IASYS-binding cuvette and getting KD

Immobilization of ligands on cuvette surfaces and measure the interactions of ligand which is immobilized on the cuvette and the ligate which is added to the immobilized cuvette.

 


 

Immobilization of ligands to the cuvette.

Immobilization of ligands to the carboxymethylated dextran coated cuvette

  1. Dissolve 0.2 g N-Hydroxysuccinimide (NHS) in 15 ml of deionized H2O to get 0.0133 g/ml (0.116 mol/L) concentration and aliquot into 250 µl volume and store in a -20 °C freezer.
  2. Dissolve 1.15 g 1-Ethyl-3-(3-dimethylaminopropyl) carbodiimide (EDC) in 15 ml of deionized H2O to get 0.077 g/ml (0.400 mol/L) concentration and aliquot into 250 µL volume and store in a -20 °C freezer.
  3. Thaw one vial of each NHS and EDC
  4. Incubate the cuvette to thermally equilibrate by pipetting 200 µl of PBS/T buffer (10 mM PBST + 0.05% Tween-20) and wait until a stable baseline is obtained ( the changes of the signal response were smaller than 3 arc seconds in 10 minutes) and obtain a PBS/T buffer base line for 7 minutes.
  5. Immediately prior to use, thoroughly mix equal volumes of NHS and EDC solutions. Add 200 µl of the mixture to the cuvette while sip up the PBS/T buffer and activate the cuvette for 7 minutes.
  6. Remove unreacted activation mixture and wash with PBS/T buffer for 2 minutes.
  7. Add ligate solution at optimized concentration and pH for 10 minutes.
  8. Remove non-coupled ligand with a PBS/T buffer and wash for 2 minutes. If the arcsec of the immobilized ligand is less than expected, repeat step 7 and 8.
  9. Add 1 M ethanolamine, pH 8.5, for 2 minutes to block the activated site of the cuvette.
  10. Wash with PBS/T buffer for 5 minutes and calculate the amount of immobilized ligand.

 

Immobilization of ligands to aminosilane cuvette

All solutions for immobilization were prepared in 10 mM sodium phosphate buffer (10 mM, pH 7.7) which was made with ultrapure water and filtered by 0.2 mm polyethersulfone sterilized membrane.

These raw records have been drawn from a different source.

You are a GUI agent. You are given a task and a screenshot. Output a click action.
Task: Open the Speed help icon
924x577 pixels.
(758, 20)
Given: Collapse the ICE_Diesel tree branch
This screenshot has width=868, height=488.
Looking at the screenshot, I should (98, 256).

  1. Add 200 µl of sodium phosphate buffer (10 mM, pH 7.7) to the cuvette and obtain a stable baseline (the changes of the signal response were smaller than 3 arc seconds in 10 minutes).
  2. Aspirate and sodium phosphate buffer. Add 200 µl of BS3 solution (1mM, 0.57 mg/ml) and wait for 15 minutes.
  3. Aspirate the BS3 and add 200 µl sodium phosphate buffer to wash the cuvette three times.
  4. Once a stable baseline was achieved, Add ligate solution at optimized concentration and wait for 20 minutes.
  5. Wash the cuvette three times with 200 µl sodium phosphate buffer. The difference in the pre- and post-immobilization responses was used to calculate the amount of ligand immobilized.
  6. Block any remaining sites on the activated surface of the cuvette by addition of 200 µl of 2 mg/ml bovine serum albumin for 5 minutes.
  7. Aspirate the cuvette and wash three times with 10 mM sodium phosphate buffer and the sodium phosphate buffer was then changed to PBST buffer (10 mM phosphate-buffer saline, 0.05% v/v Tween-20).

 

Interaction analysis

After the ligand was immobilized to the hydrogel surface of the cuvette, the IAsys system was used to test a series of different samples or different concentrations of the same sample.

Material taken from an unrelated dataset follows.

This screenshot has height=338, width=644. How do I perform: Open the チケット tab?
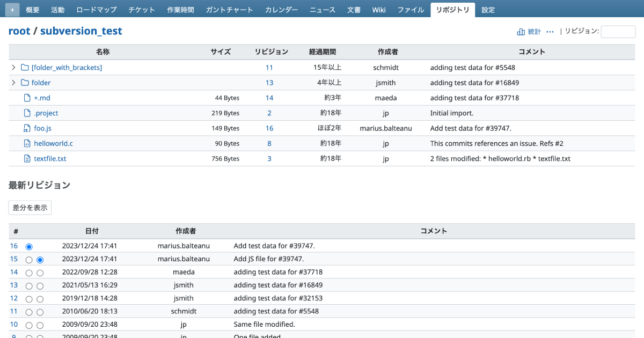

Each binding cycle was performed with constant instrument parameters (temperature: 23 °C, stirring speed: 50 revolutions/minute, sampling interval: 2 seconds, smoothing: 5).

  1. Establish a PBST buffer baseline for 5 minutes.
  2. Add the ligate by spiking the PBST buffer with calculated volumes of the stock ligate solution. The association interaction was monitored for 9 minutes.
  3. Wash the cuvette with 10 mM PBST for 3 minutes to remove the unbound antibody.
  4. Add the regenerate solution to the cuvette for 2 minutes to removed the ligate and regenerate the immobilized ligand.
  5. Wash the cuvette with PBS/T buffer and re-establish the baseline.
  6. Repeat the binding cycle with further concentrations of the ligate or different ligate.

 

Data analysis

Kinetic parameters of an interaction were determined by IAsys FASTfit software which can be used to analyze data obtained using the IAsys system. The on-rate constant was determined by analyzing the initial 90% of the binding of varying concentrations of ligate to immobilized ligand. If the association curve had two phases, the measured on-rate constant obtained from first phase of biphasic association analysis was used. A plot of on-rate constants versus the concentrations of the antibody was obtained. The slope of the plot is the association rate constant (Ka) and the intercept value on the y-axis is the dissociation rate (Kd). The equilibrium constant can then be calculated from association and dissociation rate constants (KD = Kd/Ka).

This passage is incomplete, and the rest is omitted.